In order to run THERMO_PW, you need an input for pw.x, a file called thermo_ control, and an input for ph.x (which must be called ph_control) if required by the task. These files must be in your working directory. The input of pw.x can have any name and is given as input to the THERMO_PW code. It is better not to specify an outdir directory in the ph.x input. Specifying an outdir directory is not forbidden, but for some tasks thermo_pw.x might add a geometry number to outdir and the outdir written in the ph.x input must be consistent.

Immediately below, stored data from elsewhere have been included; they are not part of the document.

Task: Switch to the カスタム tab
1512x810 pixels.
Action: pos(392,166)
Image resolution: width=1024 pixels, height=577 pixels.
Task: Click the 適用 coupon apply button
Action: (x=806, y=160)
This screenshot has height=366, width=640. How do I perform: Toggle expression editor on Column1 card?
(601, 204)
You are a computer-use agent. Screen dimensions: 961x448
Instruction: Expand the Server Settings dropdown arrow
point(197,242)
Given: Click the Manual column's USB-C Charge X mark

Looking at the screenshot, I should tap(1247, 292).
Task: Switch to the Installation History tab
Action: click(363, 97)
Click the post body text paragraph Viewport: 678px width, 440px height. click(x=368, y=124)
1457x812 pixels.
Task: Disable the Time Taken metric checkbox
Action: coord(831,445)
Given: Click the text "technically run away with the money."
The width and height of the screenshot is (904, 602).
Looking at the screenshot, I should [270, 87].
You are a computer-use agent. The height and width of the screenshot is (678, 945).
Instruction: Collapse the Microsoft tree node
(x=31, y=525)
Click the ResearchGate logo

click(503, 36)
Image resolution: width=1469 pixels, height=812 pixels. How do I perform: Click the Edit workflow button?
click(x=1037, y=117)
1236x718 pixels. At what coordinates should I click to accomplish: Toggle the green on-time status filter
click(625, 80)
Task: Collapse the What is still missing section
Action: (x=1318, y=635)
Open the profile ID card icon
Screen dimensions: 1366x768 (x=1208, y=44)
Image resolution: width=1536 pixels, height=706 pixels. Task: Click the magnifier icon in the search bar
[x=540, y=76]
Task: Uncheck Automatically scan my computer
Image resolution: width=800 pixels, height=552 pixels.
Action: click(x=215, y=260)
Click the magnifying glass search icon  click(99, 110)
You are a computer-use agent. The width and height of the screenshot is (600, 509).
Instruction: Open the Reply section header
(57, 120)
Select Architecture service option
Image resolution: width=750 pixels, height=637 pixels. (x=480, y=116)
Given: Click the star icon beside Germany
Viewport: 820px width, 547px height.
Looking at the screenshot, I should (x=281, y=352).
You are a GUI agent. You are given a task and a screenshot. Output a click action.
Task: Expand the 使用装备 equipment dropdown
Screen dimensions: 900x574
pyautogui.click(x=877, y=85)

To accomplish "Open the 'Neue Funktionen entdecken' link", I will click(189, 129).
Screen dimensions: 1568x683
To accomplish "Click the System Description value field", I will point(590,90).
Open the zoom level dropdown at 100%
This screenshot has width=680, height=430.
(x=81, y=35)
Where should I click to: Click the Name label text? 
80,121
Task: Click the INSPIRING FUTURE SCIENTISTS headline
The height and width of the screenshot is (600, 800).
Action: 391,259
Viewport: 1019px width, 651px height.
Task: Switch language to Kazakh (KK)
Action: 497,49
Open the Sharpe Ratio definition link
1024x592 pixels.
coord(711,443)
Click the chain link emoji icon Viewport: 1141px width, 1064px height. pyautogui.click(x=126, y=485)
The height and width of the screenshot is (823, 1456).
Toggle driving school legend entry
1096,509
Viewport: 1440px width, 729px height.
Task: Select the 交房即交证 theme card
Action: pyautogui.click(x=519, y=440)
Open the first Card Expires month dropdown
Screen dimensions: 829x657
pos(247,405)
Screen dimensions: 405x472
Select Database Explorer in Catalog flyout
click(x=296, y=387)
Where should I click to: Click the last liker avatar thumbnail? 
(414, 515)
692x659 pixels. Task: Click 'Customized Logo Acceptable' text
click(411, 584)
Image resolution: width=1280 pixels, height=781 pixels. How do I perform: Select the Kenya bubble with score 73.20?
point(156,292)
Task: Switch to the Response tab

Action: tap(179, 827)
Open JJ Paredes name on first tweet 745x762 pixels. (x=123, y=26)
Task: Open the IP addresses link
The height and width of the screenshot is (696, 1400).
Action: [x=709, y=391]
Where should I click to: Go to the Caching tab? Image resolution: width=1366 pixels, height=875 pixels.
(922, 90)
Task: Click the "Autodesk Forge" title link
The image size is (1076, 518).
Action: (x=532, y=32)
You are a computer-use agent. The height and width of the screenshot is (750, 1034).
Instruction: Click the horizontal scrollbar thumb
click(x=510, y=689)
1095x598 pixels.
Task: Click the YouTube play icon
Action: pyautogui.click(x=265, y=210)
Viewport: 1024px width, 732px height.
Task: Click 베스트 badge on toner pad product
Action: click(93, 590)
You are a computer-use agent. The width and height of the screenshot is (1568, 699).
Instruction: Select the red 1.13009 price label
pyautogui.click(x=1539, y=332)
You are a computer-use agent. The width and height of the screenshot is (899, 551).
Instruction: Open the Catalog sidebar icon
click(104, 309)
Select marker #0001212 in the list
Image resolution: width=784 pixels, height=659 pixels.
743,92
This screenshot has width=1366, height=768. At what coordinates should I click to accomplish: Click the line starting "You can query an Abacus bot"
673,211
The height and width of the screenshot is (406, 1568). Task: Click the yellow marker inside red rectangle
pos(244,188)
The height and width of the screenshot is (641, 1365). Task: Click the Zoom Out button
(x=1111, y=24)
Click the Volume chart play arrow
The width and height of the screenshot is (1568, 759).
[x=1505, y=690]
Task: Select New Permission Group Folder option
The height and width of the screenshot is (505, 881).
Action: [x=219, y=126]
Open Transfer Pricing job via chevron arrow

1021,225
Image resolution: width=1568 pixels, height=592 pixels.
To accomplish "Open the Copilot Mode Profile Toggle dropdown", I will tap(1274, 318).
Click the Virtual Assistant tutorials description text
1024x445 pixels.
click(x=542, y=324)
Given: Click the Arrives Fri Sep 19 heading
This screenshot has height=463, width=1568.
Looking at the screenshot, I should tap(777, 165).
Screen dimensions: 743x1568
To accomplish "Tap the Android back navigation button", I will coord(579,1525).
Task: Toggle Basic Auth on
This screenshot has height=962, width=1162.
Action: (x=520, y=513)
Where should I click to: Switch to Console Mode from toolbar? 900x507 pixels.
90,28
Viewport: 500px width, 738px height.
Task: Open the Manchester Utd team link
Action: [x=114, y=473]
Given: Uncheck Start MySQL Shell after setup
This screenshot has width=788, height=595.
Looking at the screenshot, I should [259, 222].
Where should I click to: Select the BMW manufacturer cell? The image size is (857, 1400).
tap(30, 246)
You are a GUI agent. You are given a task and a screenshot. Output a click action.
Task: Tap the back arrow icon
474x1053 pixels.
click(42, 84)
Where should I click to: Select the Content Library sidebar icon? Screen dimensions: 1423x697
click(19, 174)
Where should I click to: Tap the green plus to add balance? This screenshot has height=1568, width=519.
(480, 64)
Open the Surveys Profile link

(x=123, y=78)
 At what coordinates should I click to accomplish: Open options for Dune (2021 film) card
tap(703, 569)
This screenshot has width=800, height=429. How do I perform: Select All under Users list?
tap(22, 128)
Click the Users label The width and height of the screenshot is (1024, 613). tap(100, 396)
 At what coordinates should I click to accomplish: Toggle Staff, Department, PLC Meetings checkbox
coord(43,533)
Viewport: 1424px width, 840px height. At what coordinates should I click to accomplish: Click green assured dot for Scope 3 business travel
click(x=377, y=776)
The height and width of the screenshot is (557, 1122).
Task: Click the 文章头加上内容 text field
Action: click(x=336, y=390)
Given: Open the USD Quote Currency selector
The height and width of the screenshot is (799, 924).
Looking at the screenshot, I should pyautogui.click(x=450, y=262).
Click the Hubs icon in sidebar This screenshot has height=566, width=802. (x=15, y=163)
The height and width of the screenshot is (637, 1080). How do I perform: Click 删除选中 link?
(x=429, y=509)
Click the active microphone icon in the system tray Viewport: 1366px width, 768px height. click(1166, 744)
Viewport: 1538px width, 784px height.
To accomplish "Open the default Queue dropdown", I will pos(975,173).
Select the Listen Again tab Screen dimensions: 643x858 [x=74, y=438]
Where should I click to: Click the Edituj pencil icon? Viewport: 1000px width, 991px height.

A typical command for running THERMO_PW is:
mpirun -n np thermo_pw.x -ni ni ... < input_pw > output_thermo_pw
where np is the number of processors and ni is the number of images. The dots indicate the other QUANTUM ESPRESSO parallelization options that you can find in its manual.
Note that it is very easy to waste resources using too many images. Unused images wait for the working images to complete their tasks wasting cpu-time in an endless loop. Some options do not use the image feature, so you have to know how the calculation is divided and the number of images must not be larger than the number of tasks (below I give this number for each option). If you have doubts on this point use one image (ni=1).
The outputs of the THERMO_PW code are one or more postscript or pdf files with plots of the material properties. THERMO_PW produces also files with the data of the plot and scripts for the gnuplot program. Usually, the user does not need to modify these files, but they allow the improvement of the figures when needed. The plot of the Brillouin zone (BZ) is made with the help of the asymptote code. Thermo_pw produces a script for the asymptote code and can also run it to produce the pdf file of the BZ.